▶ [Aim of the exercise]: Using the listing below, print the line containing "You are a computer-use agent. This", the line containing "Screen dimensions: 1540x401", and each line between them, exactly and nothing else. Pictures stay out of the print.

▶ [Data supplied]:
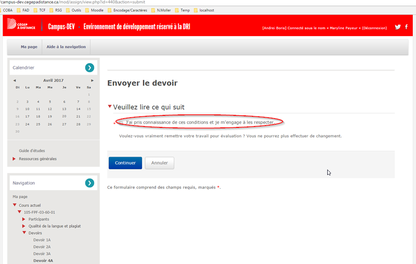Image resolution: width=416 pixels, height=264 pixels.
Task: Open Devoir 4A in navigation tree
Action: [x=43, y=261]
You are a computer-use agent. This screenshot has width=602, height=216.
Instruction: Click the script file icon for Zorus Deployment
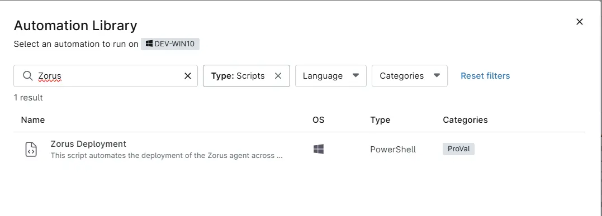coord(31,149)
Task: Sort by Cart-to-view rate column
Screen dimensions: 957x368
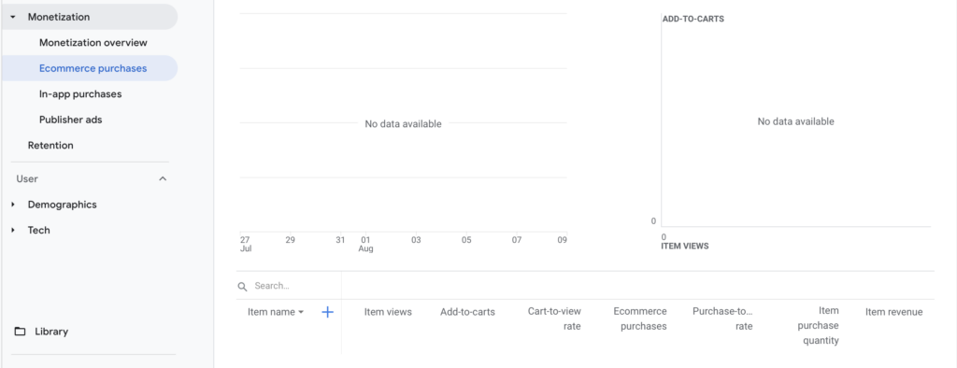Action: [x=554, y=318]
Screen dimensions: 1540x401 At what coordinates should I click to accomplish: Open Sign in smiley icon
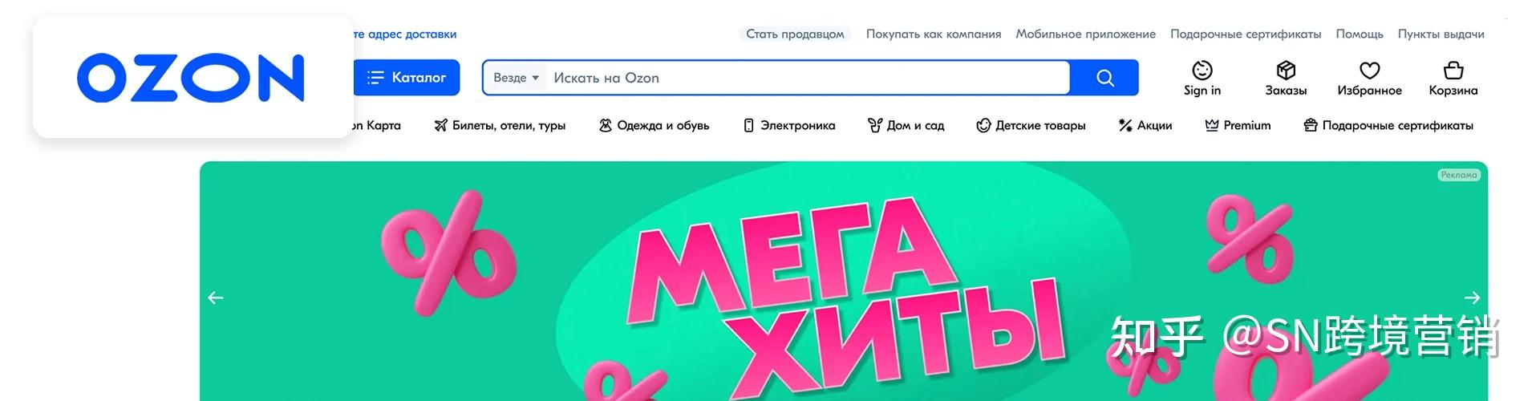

---

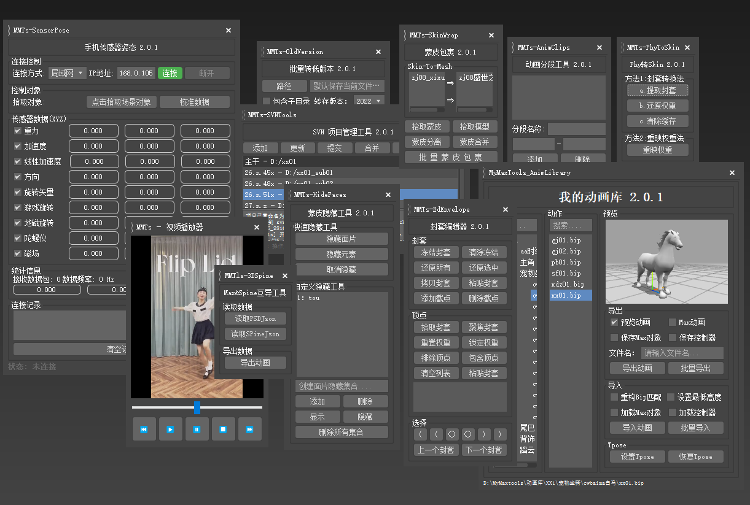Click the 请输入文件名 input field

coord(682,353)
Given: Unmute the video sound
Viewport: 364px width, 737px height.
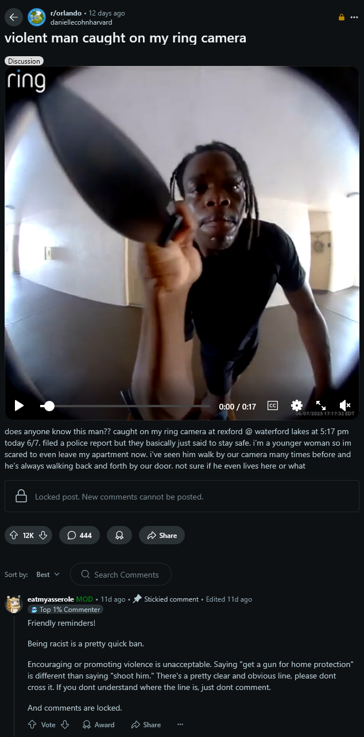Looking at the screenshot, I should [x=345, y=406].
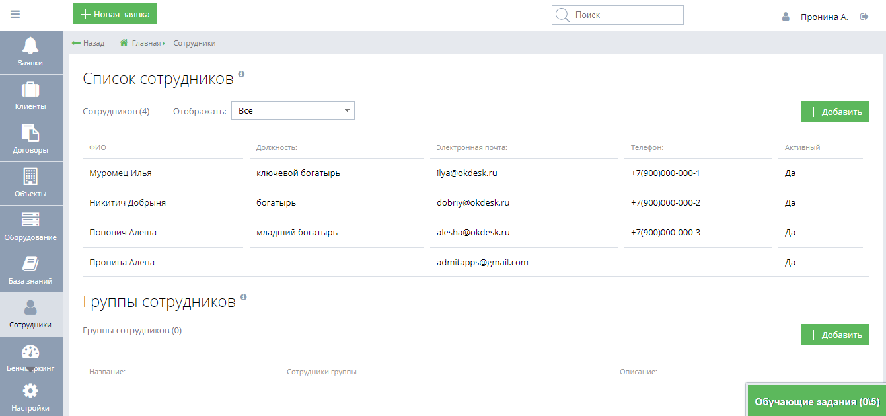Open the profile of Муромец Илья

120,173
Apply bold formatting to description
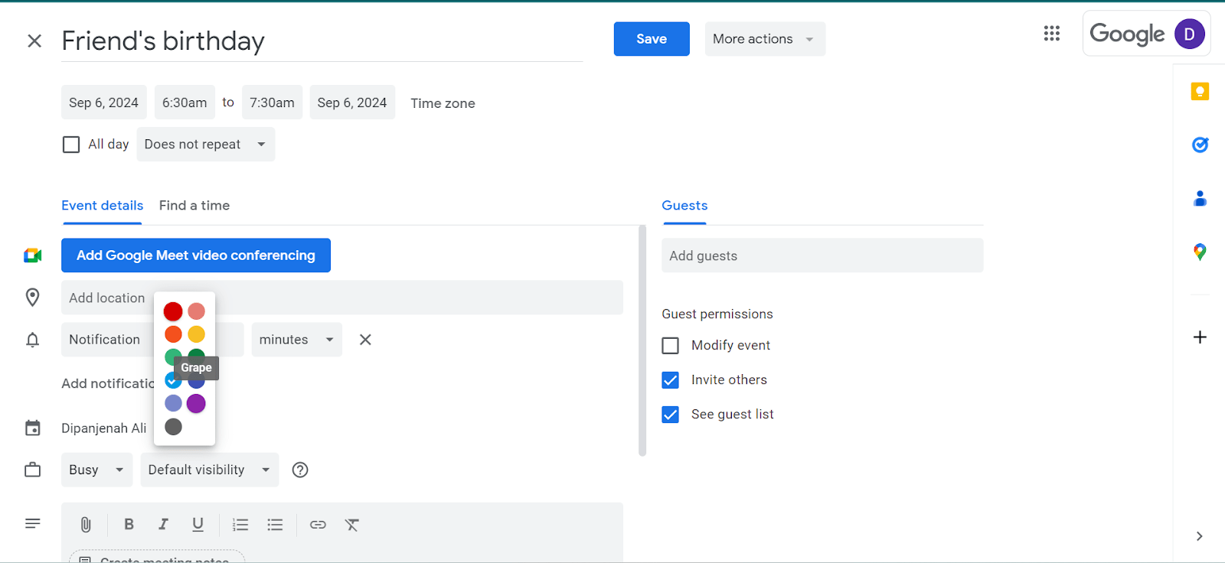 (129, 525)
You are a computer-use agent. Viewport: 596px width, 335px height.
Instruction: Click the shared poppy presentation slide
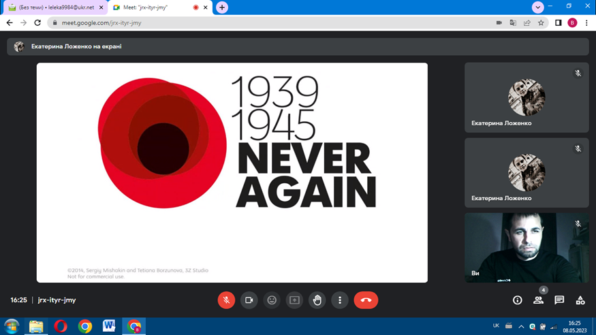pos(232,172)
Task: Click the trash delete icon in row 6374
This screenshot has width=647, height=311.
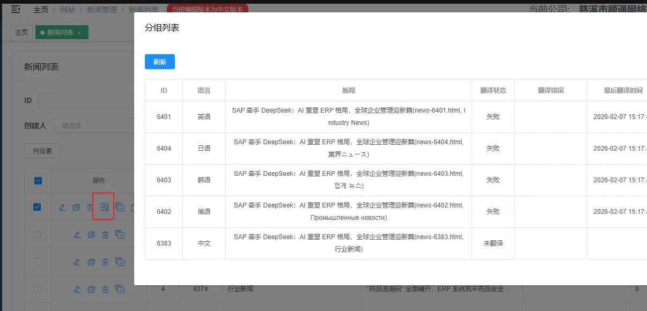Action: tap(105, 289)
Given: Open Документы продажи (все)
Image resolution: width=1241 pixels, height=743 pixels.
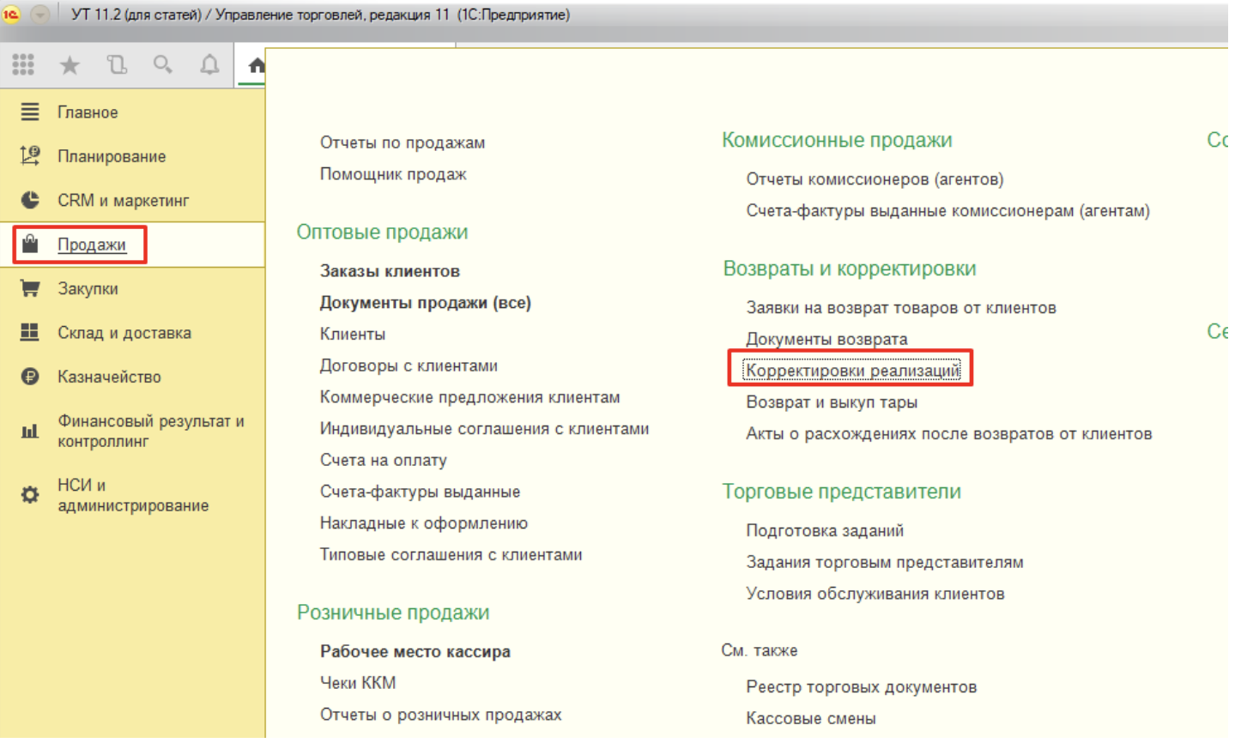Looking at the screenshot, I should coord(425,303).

---

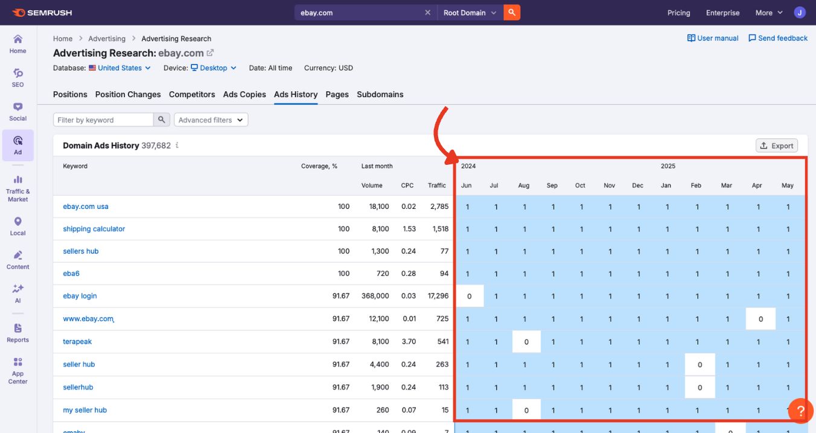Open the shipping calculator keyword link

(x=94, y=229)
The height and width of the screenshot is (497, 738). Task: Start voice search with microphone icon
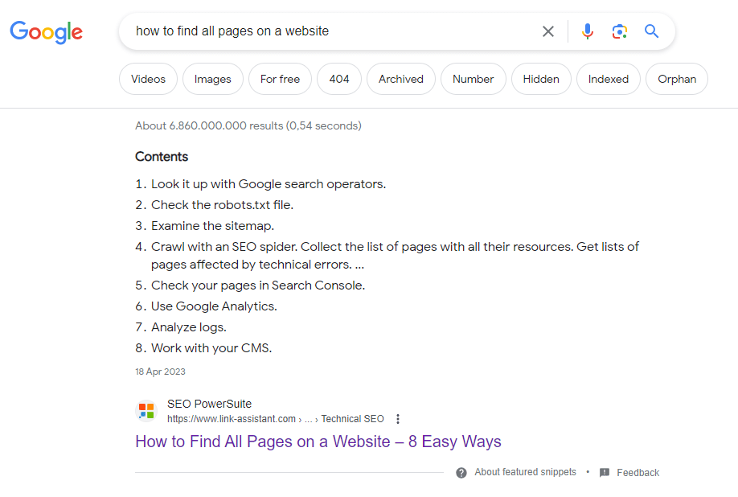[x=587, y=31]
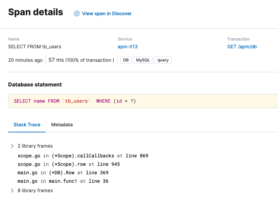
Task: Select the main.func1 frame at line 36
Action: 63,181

▶ [Written reply]:
You are a computer-use agent. This screenshot has width=602, height=216.
Instruction: Click the script file icon for Zorus Deployment
coord(31,149)
Task: Sort by Cart-to-view rate column
Screen dimensions: 957x368
Action: [x=554, y=318]
Screen dimensions: 1540x401 At what coordinates should I click to accomplish: Open Sign in smiley icon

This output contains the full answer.